This is Happening highlight "I Can Change" found Murphy capturing his most beautiful vocals of the night. A bit of an anti-frontman, he was dressed in a quality sport jacket and sipping red wine, but never let himself or the rest of us get too comfortable. "You’re gonna lose all the blood in your arms if you hold your phone up the whole time," he half-jokingly admonished a fan at one point.
You could also probably write an entire LCD Soundsystem concert review based upon the blinding morse code of the strobe lights all night long. The American Dream opener "Oh Baby" – featuring a bass line recalling the spooky Twin Peaks theme – set the tone for the repeated sensory overload to come. Whenever a large disco ball painted the Roy in stardust, the room felt huge and intimate at the same time.

### RECORDS FOR THE TASK
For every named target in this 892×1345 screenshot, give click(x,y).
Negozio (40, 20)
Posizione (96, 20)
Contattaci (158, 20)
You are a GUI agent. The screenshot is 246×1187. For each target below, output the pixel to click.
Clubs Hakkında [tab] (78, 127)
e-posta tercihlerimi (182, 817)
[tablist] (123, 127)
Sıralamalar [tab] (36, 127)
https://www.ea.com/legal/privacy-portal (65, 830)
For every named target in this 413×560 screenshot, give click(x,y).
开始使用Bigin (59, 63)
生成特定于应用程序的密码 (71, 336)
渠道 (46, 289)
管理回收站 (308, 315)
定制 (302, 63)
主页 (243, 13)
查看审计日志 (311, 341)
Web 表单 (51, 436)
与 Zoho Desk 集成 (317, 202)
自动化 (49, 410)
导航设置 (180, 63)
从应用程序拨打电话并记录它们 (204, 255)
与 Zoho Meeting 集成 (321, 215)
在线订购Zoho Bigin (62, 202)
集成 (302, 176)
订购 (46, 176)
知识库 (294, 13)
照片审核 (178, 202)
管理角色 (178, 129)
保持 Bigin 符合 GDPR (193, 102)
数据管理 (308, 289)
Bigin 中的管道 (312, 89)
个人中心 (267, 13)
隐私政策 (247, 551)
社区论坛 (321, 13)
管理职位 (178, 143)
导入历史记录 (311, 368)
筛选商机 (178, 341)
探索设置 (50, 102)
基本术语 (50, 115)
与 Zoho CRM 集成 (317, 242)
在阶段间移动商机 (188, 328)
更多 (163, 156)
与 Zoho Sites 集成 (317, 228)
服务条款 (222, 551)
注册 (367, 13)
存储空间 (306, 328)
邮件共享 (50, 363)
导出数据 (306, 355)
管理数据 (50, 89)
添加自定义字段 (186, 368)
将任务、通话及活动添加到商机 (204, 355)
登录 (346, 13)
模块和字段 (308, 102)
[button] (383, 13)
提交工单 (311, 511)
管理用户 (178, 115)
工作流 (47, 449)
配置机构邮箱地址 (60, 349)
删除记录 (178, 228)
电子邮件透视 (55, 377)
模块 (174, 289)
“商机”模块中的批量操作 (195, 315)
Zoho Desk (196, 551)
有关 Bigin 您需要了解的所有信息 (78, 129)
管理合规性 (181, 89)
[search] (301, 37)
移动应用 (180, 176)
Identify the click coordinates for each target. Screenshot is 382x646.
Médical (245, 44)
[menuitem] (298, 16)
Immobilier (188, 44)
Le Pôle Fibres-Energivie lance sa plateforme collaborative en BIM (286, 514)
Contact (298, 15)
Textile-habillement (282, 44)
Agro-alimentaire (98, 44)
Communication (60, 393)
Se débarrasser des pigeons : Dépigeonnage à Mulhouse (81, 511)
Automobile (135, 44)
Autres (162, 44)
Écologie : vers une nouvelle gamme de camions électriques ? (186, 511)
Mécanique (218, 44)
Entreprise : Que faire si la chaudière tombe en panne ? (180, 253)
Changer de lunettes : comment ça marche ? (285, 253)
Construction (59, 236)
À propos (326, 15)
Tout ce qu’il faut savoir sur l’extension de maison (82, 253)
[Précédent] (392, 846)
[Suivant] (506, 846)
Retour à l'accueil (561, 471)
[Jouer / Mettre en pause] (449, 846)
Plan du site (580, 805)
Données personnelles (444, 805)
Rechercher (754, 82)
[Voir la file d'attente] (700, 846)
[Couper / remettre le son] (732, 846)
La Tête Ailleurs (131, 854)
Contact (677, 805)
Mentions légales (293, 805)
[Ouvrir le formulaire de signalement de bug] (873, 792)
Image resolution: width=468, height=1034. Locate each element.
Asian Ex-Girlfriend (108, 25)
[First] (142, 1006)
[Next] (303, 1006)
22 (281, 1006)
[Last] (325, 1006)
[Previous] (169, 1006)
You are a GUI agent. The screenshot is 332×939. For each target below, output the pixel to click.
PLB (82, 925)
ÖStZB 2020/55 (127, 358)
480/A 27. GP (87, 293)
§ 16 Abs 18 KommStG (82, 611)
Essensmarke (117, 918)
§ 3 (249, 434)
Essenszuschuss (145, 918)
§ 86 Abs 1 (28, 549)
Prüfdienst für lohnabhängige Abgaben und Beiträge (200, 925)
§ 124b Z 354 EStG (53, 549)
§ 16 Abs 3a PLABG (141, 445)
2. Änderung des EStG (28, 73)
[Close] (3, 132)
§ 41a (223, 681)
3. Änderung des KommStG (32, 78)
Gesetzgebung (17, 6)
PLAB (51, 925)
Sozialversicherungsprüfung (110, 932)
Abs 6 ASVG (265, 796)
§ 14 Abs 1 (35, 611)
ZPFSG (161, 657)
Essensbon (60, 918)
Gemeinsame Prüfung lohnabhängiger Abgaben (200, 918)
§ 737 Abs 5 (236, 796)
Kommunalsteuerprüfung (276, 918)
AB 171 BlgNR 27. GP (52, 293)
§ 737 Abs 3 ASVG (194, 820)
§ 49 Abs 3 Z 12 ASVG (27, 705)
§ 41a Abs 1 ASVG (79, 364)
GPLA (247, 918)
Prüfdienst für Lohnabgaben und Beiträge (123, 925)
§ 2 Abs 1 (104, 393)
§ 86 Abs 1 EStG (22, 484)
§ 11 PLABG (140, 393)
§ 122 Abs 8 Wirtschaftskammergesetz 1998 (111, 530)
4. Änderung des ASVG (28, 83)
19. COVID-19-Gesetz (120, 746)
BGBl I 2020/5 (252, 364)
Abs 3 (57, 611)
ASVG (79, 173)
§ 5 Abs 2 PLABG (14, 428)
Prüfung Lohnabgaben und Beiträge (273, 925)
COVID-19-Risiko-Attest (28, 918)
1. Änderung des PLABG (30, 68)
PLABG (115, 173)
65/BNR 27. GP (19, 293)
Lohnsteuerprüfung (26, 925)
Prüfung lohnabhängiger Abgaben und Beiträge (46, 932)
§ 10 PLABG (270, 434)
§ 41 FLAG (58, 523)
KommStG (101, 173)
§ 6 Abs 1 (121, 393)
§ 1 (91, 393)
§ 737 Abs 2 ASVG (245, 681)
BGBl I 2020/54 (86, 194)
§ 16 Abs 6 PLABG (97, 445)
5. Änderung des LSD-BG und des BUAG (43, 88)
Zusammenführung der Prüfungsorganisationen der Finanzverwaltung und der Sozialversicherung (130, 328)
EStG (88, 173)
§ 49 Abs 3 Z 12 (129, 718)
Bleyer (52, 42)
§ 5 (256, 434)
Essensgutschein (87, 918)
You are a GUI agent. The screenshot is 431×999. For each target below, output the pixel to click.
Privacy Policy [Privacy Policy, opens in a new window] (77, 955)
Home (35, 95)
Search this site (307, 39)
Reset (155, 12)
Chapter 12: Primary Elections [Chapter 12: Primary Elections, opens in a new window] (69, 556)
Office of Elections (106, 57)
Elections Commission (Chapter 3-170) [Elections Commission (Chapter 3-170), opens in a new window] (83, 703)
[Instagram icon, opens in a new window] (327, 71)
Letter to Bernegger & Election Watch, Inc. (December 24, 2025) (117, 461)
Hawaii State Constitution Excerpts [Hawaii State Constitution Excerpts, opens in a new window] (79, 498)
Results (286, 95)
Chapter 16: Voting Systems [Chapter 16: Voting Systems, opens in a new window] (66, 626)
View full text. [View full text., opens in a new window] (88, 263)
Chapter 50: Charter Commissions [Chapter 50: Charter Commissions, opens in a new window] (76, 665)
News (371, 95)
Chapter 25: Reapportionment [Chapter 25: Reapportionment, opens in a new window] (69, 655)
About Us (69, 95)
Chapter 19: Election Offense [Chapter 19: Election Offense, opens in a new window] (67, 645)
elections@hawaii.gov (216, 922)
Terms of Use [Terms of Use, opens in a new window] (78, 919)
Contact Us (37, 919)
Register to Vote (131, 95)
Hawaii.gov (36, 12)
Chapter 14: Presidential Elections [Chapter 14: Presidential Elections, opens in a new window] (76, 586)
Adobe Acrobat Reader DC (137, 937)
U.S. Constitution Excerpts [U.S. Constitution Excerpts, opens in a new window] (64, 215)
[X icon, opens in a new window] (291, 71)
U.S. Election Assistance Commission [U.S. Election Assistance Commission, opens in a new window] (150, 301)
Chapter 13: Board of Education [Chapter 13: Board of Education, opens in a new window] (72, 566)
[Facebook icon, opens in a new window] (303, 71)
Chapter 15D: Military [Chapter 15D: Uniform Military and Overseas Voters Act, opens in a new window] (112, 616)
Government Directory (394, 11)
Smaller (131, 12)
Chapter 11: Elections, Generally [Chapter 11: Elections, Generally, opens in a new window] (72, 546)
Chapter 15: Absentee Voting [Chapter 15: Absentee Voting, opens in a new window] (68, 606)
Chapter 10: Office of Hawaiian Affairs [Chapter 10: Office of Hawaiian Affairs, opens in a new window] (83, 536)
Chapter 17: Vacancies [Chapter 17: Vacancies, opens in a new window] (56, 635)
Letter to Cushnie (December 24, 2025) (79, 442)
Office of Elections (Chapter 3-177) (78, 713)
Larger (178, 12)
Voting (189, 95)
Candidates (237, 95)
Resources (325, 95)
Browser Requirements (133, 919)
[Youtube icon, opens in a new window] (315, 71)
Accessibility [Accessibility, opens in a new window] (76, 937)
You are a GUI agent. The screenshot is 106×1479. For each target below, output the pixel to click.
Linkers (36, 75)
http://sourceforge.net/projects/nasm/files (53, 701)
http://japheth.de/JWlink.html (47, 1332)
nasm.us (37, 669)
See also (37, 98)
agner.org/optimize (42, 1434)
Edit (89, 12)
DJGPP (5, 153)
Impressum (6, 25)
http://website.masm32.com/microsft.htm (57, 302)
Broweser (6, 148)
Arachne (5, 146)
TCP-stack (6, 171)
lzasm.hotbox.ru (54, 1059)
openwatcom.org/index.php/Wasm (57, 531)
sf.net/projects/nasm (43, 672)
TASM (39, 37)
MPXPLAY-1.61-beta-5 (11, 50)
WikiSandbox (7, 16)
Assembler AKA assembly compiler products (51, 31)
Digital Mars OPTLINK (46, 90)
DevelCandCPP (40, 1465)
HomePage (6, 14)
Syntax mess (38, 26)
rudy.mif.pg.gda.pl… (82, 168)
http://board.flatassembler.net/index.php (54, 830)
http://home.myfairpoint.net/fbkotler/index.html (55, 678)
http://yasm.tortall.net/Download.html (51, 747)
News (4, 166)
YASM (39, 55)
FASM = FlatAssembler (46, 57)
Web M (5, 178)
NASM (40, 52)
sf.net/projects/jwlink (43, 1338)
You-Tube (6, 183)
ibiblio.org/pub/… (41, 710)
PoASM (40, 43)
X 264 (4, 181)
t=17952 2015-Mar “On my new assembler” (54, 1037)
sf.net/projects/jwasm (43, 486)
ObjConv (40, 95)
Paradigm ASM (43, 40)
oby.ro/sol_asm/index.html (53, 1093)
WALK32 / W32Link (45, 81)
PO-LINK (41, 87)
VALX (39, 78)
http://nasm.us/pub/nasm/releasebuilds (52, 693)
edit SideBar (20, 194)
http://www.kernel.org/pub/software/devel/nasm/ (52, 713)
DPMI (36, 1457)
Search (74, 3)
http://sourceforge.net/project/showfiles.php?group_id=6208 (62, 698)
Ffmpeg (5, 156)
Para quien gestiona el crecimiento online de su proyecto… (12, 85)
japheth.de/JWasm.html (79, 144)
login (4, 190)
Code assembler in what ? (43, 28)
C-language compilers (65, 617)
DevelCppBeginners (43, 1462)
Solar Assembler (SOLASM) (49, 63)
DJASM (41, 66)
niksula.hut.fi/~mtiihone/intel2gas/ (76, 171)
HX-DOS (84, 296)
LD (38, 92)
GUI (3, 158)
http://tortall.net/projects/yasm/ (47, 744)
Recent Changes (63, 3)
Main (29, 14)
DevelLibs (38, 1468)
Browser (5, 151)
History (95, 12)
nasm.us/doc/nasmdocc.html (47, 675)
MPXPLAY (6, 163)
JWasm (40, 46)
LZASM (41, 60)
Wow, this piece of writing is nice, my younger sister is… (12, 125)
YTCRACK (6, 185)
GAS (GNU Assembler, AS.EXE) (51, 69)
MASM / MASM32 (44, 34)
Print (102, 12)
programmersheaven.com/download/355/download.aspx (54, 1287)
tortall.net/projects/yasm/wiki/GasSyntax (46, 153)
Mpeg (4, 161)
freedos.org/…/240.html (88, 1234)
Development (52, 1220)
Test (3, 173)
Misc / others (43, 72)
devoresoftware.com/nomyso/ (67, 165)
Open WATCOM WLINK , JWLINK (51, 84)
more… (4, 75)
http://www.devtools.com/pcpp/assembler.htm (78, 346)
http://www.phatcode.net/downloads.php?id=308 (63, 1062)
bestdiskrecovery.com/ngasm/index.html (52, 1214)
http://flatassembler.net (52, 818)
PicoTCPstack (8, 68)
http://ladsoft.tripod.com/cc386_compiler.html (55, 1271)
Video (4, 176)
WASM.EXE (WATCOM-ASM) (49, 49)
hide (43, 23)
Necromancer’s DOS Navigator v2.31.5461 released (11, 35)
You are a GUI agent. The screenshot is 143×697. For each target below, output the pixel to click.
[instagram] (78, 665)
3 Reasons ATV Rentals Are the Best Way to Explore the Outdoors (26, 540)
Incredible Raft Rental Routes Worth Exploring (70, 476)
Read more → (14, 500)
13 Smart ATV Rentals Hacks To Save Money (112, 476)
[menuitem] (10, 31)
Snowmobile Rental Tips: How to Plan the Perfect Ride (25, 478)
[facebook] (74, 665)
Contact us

### CHALLENGE 1
Please list every name of a person, band, album, song, TV show or venue that the concert review mentions.
### CHALLENGE 2
Scale the rows from the start of the rows through the line that contains "Plan du site (580, 805)", inclusive, and give those lines again with their requests unchanged. Multiply every click coordinate in the answers by 2, rounding to whole numbers with halves going up.

### TASK OUTPUT 1
This is Happening
I Can Change
Murphy
LCD Soundsystem
American Dream
Oh Baby
Twin Peaks
the Roy

### TASK OUTPUT 2
For every named target in this 892×1345 screenshot, give click(x,y).
Negozio (80, 40)
Posizione (192, 40)
Contattaci (316, 40)
You are a GUI agent. The screenshot is 246×1187. For each target below, output the pixel to click.
Clubs Hakkında [tab] (156, 254)
e-posta tercihlerimi (364, 1634)
[tablist] (246, 254)
Sıralamalar [tab] (72, 254)
https://www.ea.com/legal/privacy-portal (130, 1660)
For every named target in this 413×560 screenshot, give click(x,y).
开始使用Bigin (118, 126)
生成特定于应用程序的密码 (142, 672)
渠道 (92, 578)
管理回收站 (616, 630)
定制 (604, 126)
主页 (486, 26)
查看审计日志 (622, 682)
Web 表单 (102, 872)
与 Zoho Desk 集成 (634, 404)
自动化 (98, 820)
导航设置 (360, 126)
从应用程序拨打电话并记录它们 (408, 510)
与 Zoho Meeting 集成 (642, 430)
在线订购Zoho Bigin (124, 404)
集成 (604, 352)
订购 (92, 352)
知识库 (588, 26)
照片审核 (356, 404)
管理角色 (356, 258)
保持 Bigin 符合 GDPR (386, 204)
数据管理 (616, 578)
Bigin 中的管道 (624, 178)
个人中心 (534, 26)
隐私政策 (494, 1102)
社区论坛 (642, 26)
管理职位 (356, 286)
导入历史记录 (622, 736)
筛选商机 (356, 682)
探索设置 (100, 204)
基本术语 (100, 230)
与 Zoho CRM 集成 (634, 484)
在阶段间移动商机 (376, 656)
更多 (326, 312)
与 Zoho Sites 集成 (634, 456)
服务条款 (444, 1102)
注册 (734, 26)
存储空间 (612, 656)
邮件共享 (100, 726)
导出数据 (612, 710)
管理数据 (100, 178)
添加自定义字段 (372, 736)
将任务、通话及活动添加到商机 (408, 710)
登录 (692, 26)
模块和字段 (616, 204)
[button] (766, 26)
提交工单 (622, 1022)
管理用户 (356, 230)
工作流 (94, 898)
配置机构邮箱地址 (120, 698)
删除记录 (356, 456)
电子邮件透视 (110, 754)
模块 (348, 578)
“商机”模块中的批量操作 (390, 630)
Zoho Desk (392, 1102)
有关 Bigin 您需要了解的所有信息 (156, 258)
管理合规性 (362, 178)
[search] (602, 74)
移动应用 (360, 352)
Identify the click coordinates for each target. Screenshot is 382x646.
Médical (490, 88)
[menuitem] (596, 32)
Immobilier (376, 88)
Le Pôle Fibres-Energivie lance sa plateforme collaborative en BIM (572, 1028)
Contact (596, 30)
Textile-habillement (564, 88)
Agro-alimentaire (196, 88)
Communication (120, 786)
Se débarrasser des pigeons : Dépigeonnage à Mulhouse (162, 1022)
Automobile (270, 88)
Autres (324, 88)
Écologie : vers une nouvelle gamme de camions électriques ? (372, 1022)
Mécanique (436, 88)
Entreprise : Que faire si la chaudière tombe en panne ? (360, 506)
Changer de lunettes : comment ça marche ? (570, 506)
Construction (118, 472)
À propos (652, 30)
Tout ce qu’il faut savoir sur l’extension de maison (164, 506)
[Précédent] (784, 1692)
[Suivant] (1012, 1692)
Retour à l'accueil (1122, 942)
[Jouer / Mettre en pause] (898, 1692)
Plan du site (1160, 1610)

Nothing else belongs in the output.